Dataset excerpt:

# # # # # # #

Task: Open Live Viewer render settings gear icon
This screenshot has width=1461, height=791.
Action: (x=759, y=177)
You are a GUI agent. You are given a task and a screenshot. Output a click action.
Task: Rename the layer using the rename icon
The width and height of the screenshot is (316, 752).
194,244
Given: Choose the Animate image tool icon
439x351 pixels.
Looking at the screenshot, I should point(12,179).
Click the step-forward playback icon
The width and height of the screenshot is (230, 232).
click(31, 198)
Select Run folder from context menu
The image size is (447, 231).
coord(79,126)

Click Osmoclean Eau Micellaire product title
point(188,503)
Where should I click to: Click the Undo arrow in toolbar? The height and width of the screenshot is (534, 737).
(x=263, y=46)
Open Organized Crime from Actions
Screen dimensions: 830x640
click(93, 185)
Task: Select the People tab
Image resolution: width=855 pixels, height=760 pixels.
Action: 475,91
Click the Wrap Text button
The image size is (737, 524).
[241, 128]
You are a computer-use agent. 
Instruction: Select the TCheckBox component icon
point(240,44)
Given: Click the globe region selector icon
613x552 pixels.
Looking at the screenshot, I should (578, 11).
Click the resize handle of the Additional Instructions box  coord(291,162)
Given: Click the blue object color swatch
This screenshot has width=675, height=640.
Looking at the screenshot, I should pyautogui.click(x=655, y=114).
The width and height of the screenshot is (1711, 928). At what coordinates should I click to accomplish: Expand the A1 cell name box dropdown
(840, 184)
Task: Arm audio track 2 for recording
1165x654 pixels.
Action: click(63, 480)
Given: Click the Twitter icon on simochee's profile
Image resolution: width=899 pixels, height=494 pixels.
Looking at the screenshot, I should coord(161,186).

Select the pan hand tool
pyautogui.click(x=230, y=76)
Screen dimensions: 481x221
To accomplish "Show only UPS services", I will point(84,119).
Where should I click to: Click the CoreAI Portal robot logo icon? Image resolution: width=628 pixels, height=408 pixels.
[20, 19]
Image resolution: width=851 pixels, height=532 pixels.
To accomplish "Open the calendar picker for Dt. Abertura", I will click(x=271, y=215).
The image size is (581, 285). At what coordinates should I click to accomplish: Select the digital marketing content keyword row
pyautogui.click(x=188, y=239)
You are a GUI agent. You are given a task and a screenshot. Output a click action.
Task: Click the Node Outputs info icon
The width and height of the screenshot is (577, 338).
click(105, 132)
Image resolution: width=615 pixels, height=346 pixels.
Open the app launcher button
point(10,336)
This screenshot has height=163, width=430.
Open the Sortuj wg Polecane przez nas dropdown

# # # # # # #

Please rewrite the entire listing, replacing each "Image resolution" with "Screen resolution" and changing nothing else.

Task: Open Live Viewer render settings gear icon
This screenshot has width=1461, height=791.
Action: (x=759, y=177)
You are a GUI agent. You are given a task and a screenshot. Output a click action.
Task: Rename the layer using the rename icon
The width and height of the screenshot is (316, 752).
194,244
Given: Choose the Animate image tool icon
439x351 pixels.
Looking at the screenshot, I should point(12,179).
Click the step-forward playback icon
The width and height of the screenshot is (230, 232).
click(31, 198)
Select Run folder from context menu
The image size is (447, 231).
coord(79,126)

Click Osmoclean Eau Micellaire product title
point(188,503)
Where should I click to: Click the Undo arrow in toolbar? The height and width of the screenshot is (534, 737).
(x=263, y=46)
Open Organized Crime from Actions
Screen dimensions: 830x640
click(93, 185)
Task: Select the People tab
Screen resolution: width=855 pixels, height=760 pixels.
Action: 475,91
Click the Wrap Text button
The image size is (737, 524).
[241, 128]
You are a computer-use agent. 
Instruction: Select the TCheckBox component icon
point(240,44)
Given: Click the globe region selector icon
613x552 pixels.
Looking at the screenshot, I should (578, 11).
Click the resize handle of the Additional Instructions box  coord(291,162)
Given: Click the blue object color swatch
This screenshot has width=675, height=640.
Looking at the screenshot, I should pyautogui.click(x=655, y=114).
The width and height of the screenshot is (1711, 928). At what coordinates should I click to accomplish: Expand the A1 cell name box dropdown
(840, 184)
Task: Arm audio track 2 for recording
1165x654 pixels.
Action: click(63, 480)
Given: Click the Twitter icon on simochee's profile
Screen resolution: width=899 pixels, height=494 pixels.
Looking at the screenshot, I should coord(161,186).

Select the pan hand tool
pyautogui.click(x=230, y=76)
Screen dimensions: 481x221
To accomplish "Show only UPS services", I will point(84,119).
Where should I click to: Click the CoreAI Portal robot logo icon? Screen resolution: width=628 pixels, height=408 pixels.
[20, 19]
Screen resolution: width=851 pixels, height=532 pixels.
To accomplish "Open the calendar picker for Dt. Abertura", I will click(x=271, y=215).
The image size is (581, 285). At what coordinates should I click to accomplish: Select the digital marketing content keyword row
pyautogui.click(x=188, y=239)
You are a GUI agent. You are given a task and a screenshot. Output a click action.
Task: Click the Node Outputs info icon
The width and height of the screenshot is (577, 338).
click(105, 132)
Screen resolution: width=615 pixels, height=346 pixels.
Open the app launcher button
point(10,336)
This screenshot has height=163, width=430.
Open the Sortuj wg Polecane przez nas dropdown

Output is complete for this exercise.